▶ [Zu bearbeitende Aufgaben]
A. Beantworten Sie anhand des Auszugs über öffentliche Beschaffung die folgenden Fragen:
(i) Wann werden Österreichs Restemissionen für das +1,5°C-Ziel beim derzeitigen Emissionsniveau aufgebraucht sein?
(ii) Welchen Anteil am österreichischen Bruttoinlandsprodukt macht die öffentliche Beschaffung etwa aus?
(iii) Wer hat die WIFO-Studie zum CO2-Fußabdruck der öffentlichen Beschaffung in Auftrag gegeben?
B. Setzen Sie den Auszug über öffentliche Beschaffung und Klimaschutz im Anschluss an seinen letzten Satz fort.

▶ [Ausgewählter Auszug]
------------
Wissenschaft: Öffentliche Aufträge: Sozial und Ökologisch
Um die Klimaerhitzung und die Folgen des Klimawandels auf ein bewältigbares Ausmaß zu beschränken, sind schnelle und entschiedene Schritte hin zu einer klimaneutralen Wirtschafts- und Lebensweise notwendig. Österreich ist bei der Erreichung der Klimaziele besonders weit hinten: In keinem anderen Land der EU klaffen Zielsetzungen und tatsächliche Emissionen so drastisch auseinander. Im Pariser Klimaabkommen hat sich Österreich vertraglich verpflichtet, seine Treibhausgasemissionen auf ein klimaneutrales Niveau zu senken. Zur Erreichung des +1,5°C-Ziels verbleiben für Österreich, bei weltweiter Pro-Kopf-Aufteilung, noch Restemissionen, die beim derzeitigen Emissionsniveau Mitte 2025 aufgebraucht sein werden.
Daher müssen wir jetzt an allen Hebeln ansetzen, um die Klimaziele noch zu erreichen. Dabei ist auch der Staat ein mächtiger Akteur, nicht nur was die Gestaltung der rechtlichen und politischen Rahmenbedingungen betrifft. Der Staat führt nämlich auch eine Reihe von wirtschaftlichen Tätigkeiten aus, nicht nur in der öffentlichen Verwaltung, sondern auch in der Daseinsvorsorge, im Gesundheits- und Bildungsbereich oder in der Sicherheitspolitik. Wann immer der Staat Aufträge vergibt, nennt man das öffentliche Beschaffung. Diese staatliche Aktivität macht etwa 18 Prozent des österreichischen Bruttoinlandsproduktes aus. Und damit hat auch der Staat selbst einen CO2-Fußabdruck.
Studie zeigt: Staatliche Aufträge sind ein wichtiger Hebel
Eine aktuelle, von AK Niederösterreich und AK Wien in Auftrag gegebene WIFO-Studie untersucht den CO2-Fußabdruck der öffentlichen Beschaffung. Das schließt direkte, indirekte oder über Ersatzinvestitionen verursachte CO2-Emissionen ein, die in verschiedene Ebenen unterteilt werden können: nach Branchen, nach Regionen und nach politischen Handlungsebenen.
------------
▶ [Einträge des Datensatzes]
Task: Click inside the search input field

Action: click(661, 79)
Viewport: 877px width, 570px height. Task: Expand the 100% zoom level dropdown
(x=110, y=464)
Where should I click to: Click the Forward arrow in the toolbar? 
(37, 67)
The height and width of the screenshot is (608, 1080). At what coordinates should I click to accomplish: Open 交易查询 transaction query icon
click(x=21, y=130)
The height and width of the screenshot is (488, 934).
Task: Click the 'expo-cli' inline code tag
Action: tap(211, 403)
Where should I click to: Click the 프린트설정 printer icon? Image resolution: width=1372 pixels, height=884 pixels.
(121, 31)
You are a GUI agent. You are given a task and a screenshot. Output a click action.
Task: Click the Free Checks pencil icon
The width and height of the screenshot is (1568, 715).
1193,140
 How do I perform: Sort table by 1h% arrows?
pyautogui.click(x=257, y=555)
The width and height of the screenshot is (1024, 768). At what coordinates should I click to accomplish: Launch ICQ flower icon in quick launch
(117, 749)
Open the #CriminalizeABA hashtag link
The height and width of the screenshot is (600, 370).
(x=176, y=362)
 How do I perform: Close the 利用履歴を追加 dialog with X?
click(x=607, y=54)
------------
▶ [Schriftliche Antworten]
A.
(i) Mitte 2025
(ii) Etwa 18 Prozent
(iii) Die AK Niederösterreich und die AK Wien

B.
Im Untersuchungszeitraum von 2015 bis 2020 hat die öffentliche Beschaffung Österreichs jährlich CO2-Emissionen von weltweit 19,4 Mio. Tonnen verursacht. Der größte Teil davon entfällt auf Drittländer, weil die vom Staat zugekauften Waren und Dienstleistungen entlang ihrer gesamten Wertschöpfungskette auch anderswo Emissionen verursachen. Diese Tatsache verdeutlicht auch die globale Verantwortung der österreichischen Klimapolitik. Nach Branchen unterteilt entfallen die größten Ausgaben und auch die meisten Emissionen in den Bereichen Bauwesen und Warenherstellung. Die relevantesten Auftraggeber:innen sind wenig überraschend die drei Gebietskörperschaften Bund, Länder und Gemeinden, sowie die ausgegliederten öffentlichen Unternehmen und die Sozialversicherungen.
Mit dieser Untersuchung wurden zentrale Hebel für die Dekarbonisierung der öffentlichen Beschaffung identifiziert. Um die Klimaziele zu erreichen, muss also auch die öffentliche Beschaffung so schnell wie möglich klimaneutral werden. Dabei gilt es aber auch die soziale Gerechtigkeit zu berücksichtigen, zum Beispiel was Arbeitsbedingungen entlang der Lieferketten im globalen Süden betrifft. Insgesamt müssen soziale und ökologische Faktoren stets entlang der gesamten Wertschöpfungskette der staatlichen Aufträge betrachtet werden. Veränderungen in der öffentlichen Vergabe können starke Auswirkungen auf Beschäftigung, insbesondere in anderen Regionen haben. So etwa, wenn von weniger nachhaltigen auf ökologische Materialien gewechselt wird.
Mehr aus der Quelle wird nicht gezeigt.